*** Block opens ***

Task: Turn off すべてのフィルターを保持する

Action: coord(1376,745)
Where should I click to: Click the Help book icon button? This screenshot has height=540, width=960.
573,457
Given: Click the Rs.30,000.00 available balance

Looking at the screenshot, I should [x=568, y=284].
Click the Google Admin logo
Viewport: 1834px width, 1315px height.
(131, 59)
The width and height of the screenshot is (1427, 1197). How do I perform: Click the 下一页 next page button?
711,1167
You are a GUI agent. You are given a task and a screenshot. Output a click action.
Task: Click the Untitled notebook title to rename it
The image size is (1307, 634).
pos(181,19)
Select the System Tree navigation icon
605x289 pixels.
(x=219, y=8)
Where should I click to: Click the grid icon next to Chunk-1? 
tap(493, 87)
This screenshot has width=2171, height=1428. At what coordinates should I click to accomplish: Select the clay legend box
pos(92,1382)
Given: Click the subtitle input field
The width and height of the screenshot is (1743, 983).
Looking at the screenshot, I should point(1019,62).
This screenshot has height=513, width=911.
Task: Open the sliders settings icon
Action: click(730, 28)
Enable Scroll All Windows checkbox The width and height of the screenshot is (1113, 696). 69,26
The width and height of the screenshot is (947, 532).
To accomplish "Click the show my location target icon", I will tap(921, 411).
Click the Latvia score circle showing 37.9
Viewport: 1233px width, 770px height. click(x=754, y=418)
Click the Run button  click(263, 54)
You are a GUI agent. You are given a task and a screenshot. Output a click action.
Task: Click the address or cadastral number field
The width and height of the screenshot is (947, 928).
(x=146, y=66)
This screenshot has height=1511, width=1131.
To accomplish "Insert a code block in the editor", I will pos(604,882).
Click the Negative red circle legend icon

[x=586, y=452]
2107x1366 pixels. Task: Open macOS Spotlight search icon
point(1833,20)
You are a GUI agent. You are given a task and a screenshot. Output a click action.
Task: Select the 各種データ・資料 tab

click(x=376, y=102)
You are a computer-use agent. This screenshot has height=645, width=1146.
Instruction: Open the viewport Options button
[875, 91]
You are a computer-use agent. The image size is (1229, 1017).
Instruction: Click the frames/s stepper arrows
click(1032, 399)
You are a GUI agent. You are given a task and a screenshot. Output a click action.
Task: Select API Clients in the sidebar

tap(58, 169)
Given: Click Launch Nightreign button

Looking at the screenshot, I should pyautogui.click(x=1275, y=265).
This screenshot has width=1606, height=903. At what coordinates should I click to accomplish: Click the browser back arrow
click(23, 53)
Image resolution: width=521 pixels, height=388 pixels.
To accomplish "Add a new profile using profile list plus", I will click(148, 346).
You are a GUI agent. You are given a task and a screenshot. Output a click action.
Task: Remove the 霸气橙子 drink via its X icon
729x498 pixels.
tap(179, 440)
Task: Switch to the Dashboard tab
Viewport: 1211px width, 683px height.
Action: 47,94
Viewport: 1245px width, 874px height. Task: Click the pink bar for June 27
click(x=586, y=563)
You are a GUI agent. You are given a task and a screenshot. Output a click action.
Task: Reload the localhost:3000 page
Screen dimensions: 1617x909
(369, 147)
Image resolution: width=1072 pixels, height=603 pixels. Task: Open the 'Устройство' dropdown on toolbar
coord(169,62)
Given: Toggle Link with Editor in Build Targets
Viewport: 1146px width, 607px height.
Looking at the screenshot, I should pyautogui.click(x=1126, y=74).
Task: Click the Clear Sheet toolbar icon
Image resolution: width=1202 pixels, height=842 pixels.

*** Block closes ***

Task brief: Give back the data above exactly as it appears.

The answer:
Task: Turn off すべてのフィルターを保持する

Action: coord(1376,745)
Where should I click to: Click the Help book icon button? This screenshot has height=540, width=960.
573,457
Given: Click the Rs.30,000.00 available balance

Looking at the screenshot, I should [x=568, y=284].
Click the Google Admin logo
Viewport: 1834px width, 1315px height.
(131, 59)
The width and height of the screenshot is (1427, 1197). How do I perform: Click the 下一页 next page button?
711,1167
You are a GUI agent. You are given a task and a screenshot. Output a click action.
Task: Click the Untitled notebook title to rename it
The image size is (1307, 634).
pos(181,19)
Select the System Tree navigation icon
605x289 pixels.
(x=219, y=8)
Where should I click to: Click the grid icon next to Chunk-1? 
tap(493, 87)
This screenshot has width=2171, height=1428. At what coordinates should I click to accomplish: Select the clay legend box
pos(92,1382)
Given: Click the subtitle input field
The width and height of the screenshot is (1743, 983).
Looking at the screenshot, I should point(1019,62).
This screenshot has height=513, width=911.
Task: Open the sliders settings icon
Action: click(730, 28)
Enable Scroll All Windows checkbox The width and height of the screenshot is (1113, 696). 69,26
The width and height of the screenshot is (947, 532).
To accomplish "Click the show my location target icon", I will tap(921, 411).
Click the Latvia score circle showing 37.9
Viewport: 1233px width, 770px height. click(x=754, y=418)
Click the Run button  click(263, 54)
You are a GUI agent. You are given a task and a screenshot. Output a click action.
Task: Click the address or cadastral number field
The width and height of the screenshot is (947, 928).
(x=146, y=66)
This screenshot has height=1511, width=1131.
To accomplish "Insert a code block in the editor", I will pos(604,882).
Click the Negative red circle legend icon

[x=586, y=452]
2107x1366 pixels. Task: Open macOS Spotlight search icon
point(1833,20)
You are a GUI agent. You are given a task and a screenshot. Output a click action.
Task: Select the 各種データ・資料 tab

click(x=376, y=102)
You are a computer-use agent. This screenshot has height=645, width=1146.
Instruction: Open the viewport Options button
[875, 91]
You are a computer-use agent. The image size is (1229, 1017).
Instruction: Click the frames/s stepper arrows
click(1032, 399)
You are a GUI agent. You are given a task and a screenshot. Output a click action.
Task: Select API Clients in the sidebar

tap(58, 169)
Given: Click Launch Nightreign button

Looking at the screenshot, I should pyautogui.click(x=1275, y=265).
This screenshot has width=1606, height=903. At what coordinates should I click to accomplish: Click the browser back arrow
click(23, 53)
Image resolution: width=521 pixels, height=388 pixels.
To accomplish "Add a new profile using profile list plus", I will click(148, 346).
You are a GUI agent. You are given a task and a screenshot. Output a click action.
Task: Remove the 霸气橙子 drink via its X icon
729x498 pixels.
tap(179, 440)
Task: Switch to the Dashboard tab
Viewport: 1211px width, 683px height.
Action: 47,94
Viewport: 1245px width, 874px height. Task: Click the pink bar for June 27
click(x=586, y=563)
You are a GUI agent. You are given a task and a screenshot. Output a click action.
Task: Reload the localhost:3000 page
Screen dimensions: 1617x909
(369, 147)
Image resolution: width=1072 pixels, height=603 pixels. Task: Open the 'Устройство' dropdown on toolbar
coord(169,62)
Given: Toggle Link with Editor in Build Targets
Viewport: 1146px width, 607px height.
Looking at the screenshot, I should pyautogui.click(x=1126, y=74).
Task: Click the Clear Sheet toolbar icon
Image resolution: width=1202 pixels, height=842 pixels.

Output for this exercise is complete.